* [Problem to work on] Could you carry the study text on health care and productivity costs after traffic injuries further from where it stops?

* [Reading text]

⁂

2.4. Statistical Data Analysis

Differences between the responders and non-responders regarding demographic and injury-related characteristics were tested with a Mann-Whitney test (continuous) or chi-square test of homogeneity (categorical). Generalized linear models with gamma distribution and log-link function were used to determine the association between age, gender, injury severity and comorbidities, and health care costs and productivity costs for the total traffic injury population. The model for productivity costs only included the patients that had paid employment and reported productivity loss. The relative difference in mean costs (exp [parameter estimate]) with a 95% Confidence Interval (CI) was reported. Age was categorized as 18–34 years, 35–64 years and ≥ 65 years and the ISS was categorized as 1–3, 4–8, 9–15 and ≥16. The number of comorbidities was categorized as having no comorbidities, one comorbidity or two or more comorbidities. A p-value <0.05 was considered statistically significant. All analyses were conducted with SPSS version 24.0 (statistical package for social sciences, Chicago, IL, USA).

3. Results

3.1. Characteristics by Road User Type

In total, 1024 out of 2281 people admitted to a hospital because of a traffic-related injury (44.9%) were included in the BIOS study. The distribution of road user groups differed significantly between responders and non-responders (chi2 = 73.1, p < 0.001) (Table A2). The majority of respondents were injured during cycling (n = 554; 54.1%) against 41.9% (n = 527) of non-responders. The age of responders was statistically significantly (p < 0.001) higher in responders (56.9 years) than in non-responders (51.0 years). The proportion of female and male responders was not statistically significantly different than non-responders (chi2 = 3.3, p = 0.07). The characteristics of participants by road user type are shown in Table 1. Most of the traffic-related injuries occurred in men (n = 598, 58.4%) and nearly all injured motorcyclists were male (n = 37, 97.4%). Pedestrians were the only road users that were predominantly female (n = 22, 61.1%). The median age of the total traffic population was 59 years and median age by road user ranged from 49 years (car occupants) to 63 years (bicyclists). Pedestrians had the highest injury severity, with a median ISS of 7.5 (IQR = 4.0–10.0) and had the longest hospital stay (median 6.5 d). Car occupants had the lowest median ISS of 4 and the shortest hospital stay (median 3.0 d).

3.2. Health Care and Productivity Costs by Road User Type

Table 2 provides a detailed overview of in-hospital, post-hospital and productivity costs by road user type. Total health care costs up to two years after injury ranged from € 10,000 for (electric) bicyclists to € 18,000 for pedestrians. In-hospital costs were higher than post-hospital costs for all road users, except pedestrians. Post-hospital costs for pedestrians, with mean costs of € 9600 per patient, were more than twice as high as for other road users with mean costs ranging from € 3200 for (electric) bicyclists to € 4500 for motorcyclists.

⁂

* [Material supplied]
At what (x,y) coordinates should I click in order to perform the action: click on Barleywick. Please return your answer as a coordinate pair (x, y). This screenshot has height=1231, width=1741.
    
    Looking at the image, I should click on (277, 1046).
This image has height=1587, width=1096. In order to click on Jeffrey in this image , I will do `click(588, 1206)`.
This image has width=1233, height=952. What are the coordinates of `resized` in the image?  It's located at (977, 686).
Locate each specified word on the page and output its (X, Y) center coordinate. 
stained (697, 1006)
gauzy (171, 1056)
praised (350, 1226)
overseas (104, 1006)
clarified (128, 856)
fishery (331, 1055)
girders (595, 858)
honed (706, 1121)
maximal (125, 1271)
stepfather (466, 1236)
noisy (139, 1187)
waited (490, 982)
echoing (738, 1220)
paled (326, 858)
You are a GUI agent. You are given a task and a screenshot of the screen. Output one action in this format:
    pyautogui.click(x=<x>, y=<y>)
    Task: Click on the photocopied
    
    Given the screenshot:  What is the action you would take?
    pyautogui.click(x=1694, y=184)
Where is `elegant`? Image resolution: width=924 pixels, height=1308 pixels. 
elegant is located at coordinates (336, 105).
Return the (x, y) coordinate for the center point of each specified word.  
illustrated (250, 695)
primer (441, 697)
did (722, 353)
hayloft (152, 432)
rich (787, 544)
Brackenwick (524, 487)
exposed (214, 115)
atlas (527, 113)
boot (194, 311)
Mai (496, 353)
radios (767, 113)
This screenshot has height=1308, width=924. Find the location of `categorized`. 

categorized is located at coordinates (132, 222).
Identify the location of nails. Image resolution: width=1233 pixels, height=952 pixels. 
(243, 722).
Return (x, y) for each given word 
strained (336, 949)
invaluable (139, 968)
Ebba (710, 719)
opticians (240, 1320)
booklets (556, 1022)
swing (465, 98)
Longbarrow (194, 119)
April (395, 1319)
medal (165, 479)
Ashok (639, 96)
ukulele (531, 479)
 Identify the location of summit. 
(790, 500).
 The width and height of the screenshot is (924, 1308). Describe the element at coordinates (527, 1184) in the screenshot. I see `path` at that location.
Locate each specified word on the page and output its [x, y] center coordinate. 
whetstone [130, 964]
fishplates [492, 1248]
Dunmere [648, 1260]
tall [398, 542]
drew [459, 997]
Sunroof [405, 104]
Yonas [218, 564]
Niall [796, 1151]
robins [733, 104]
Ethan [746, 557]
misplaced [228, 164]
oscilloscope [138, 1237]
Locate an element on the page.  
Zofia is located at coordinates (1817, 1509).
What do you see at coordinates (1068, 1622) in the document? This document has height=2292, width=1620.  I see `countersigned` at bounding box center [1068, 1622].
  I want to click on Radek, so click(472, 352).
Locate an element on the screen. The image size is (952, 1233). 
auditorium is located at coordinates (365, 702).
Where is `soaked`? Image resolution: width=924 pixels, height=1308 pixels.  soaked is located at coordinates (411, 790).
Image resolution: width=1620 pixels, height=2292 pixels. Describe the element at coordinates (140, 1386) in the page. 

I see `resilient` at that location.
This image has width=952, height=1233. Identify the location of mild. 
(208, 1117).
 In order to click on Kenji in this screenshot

⁂

* [Your response]
Mean productivity costs were highest for motorcyclists (€ 9000) and lowest for (electric) bicyclists (€ 5200) and unspecified road users (€ 5100). The number of injuries per road user type differed widely. For example, injuries of pedestrians occurred in 3.5% (n = 36) of the cases in this study, while bicycle injuries were most common (n = 554 (54.1%)).
Although mean health care and productivity costs were lower for (electric) bicyclists compared to other road users, their total health care and productivity costs were by far the highest because of the high number of injuries due to traffic accidents involving bicyclists, as shown in Figure 1a,b. Reversely, mean health care costs were highest for pedestrians and mean productivity costs were highest for motorcyclists, whereas the total health care and productivity costs were lowest compared to other road users.

3.3. Predictors of Health Care and Productivity Costs

Health care costs were 1.21 (1.06–1.34) times higher for females than males (Table 3). Yet, productivity costs were significantly lower for females than males (0.68 [0.58–0.80]). Higher injury severity was found to be associated with higher health care and higher productivity costs compared to low injury severity. Higher age and ≥2 comorbidities were also associated with higher health care costs compared to respectively lower age and no comorbidities. Age and having comorbidities were not found to be associated with higher productivity costs.

3.4. Health Care Costs by Road User Type and Age Groups

Pattern of costs by age group vary widely for the different road type users. Within the road user categories, health care cost differed across age groups (Figure 2). Post-hospital costs were highest in pedestrians age 35 and older and in motorcyclists aged 18–34. The mean health care costs for motorcyclists in the 18–34 age group were remarkably high, partly attributable to one case with severe injury (ISS 26) with high in-hospital and post-hospital health care consumption. Productivity costs were especially high for motorcyclists in the 35–64 age group and for younger pedestrians in the age group of 18–34 years. Total costs of (electric) bicyclists did not vary much across age groups. However, post-hospital costs were highest in the ≥65 years group. Overall, patients ≥65 years had the highest mean health care costs and road users in the 35–64 age group had the highest mean productivity costs.

4. Discussion

This study estimated the costs of traffic injury of six road user types. On an individual level, health care costs were highest for older pedestrians and productivity costs were highest for younger motorcyclists. Bicycle injuries occurred most frequently in our sample and accounted for the highest total health care and productivity costs in our study sample.
Our study showed that female sex, increasing age and injury severity and having multiple comorbidities is associated with higher health care costs for traffic-related injuries. This corresponds to the results of a previous study from the Netherlands from 2017, that also showed higher health care costs for females and older adults for the entire injury population, but did not specifically show which factors were associated with traffic-related injury [5]. The study from the US only reported the total of medical and productivity costs and used a different approach (human capital) to calculate productivity losses [4]. They showed that in total, females and older adults had lower costs compared to males and young adults. This was primarily driven by the productivity costs which are higher for males because of higher average wages. The distribution of road user types was also different to our study. For example, the proportion of bicyclists in our study is very high compared to the study from the US, as would be expected since cycling levels in the Netherlands are more than ten times higher than in the US [24].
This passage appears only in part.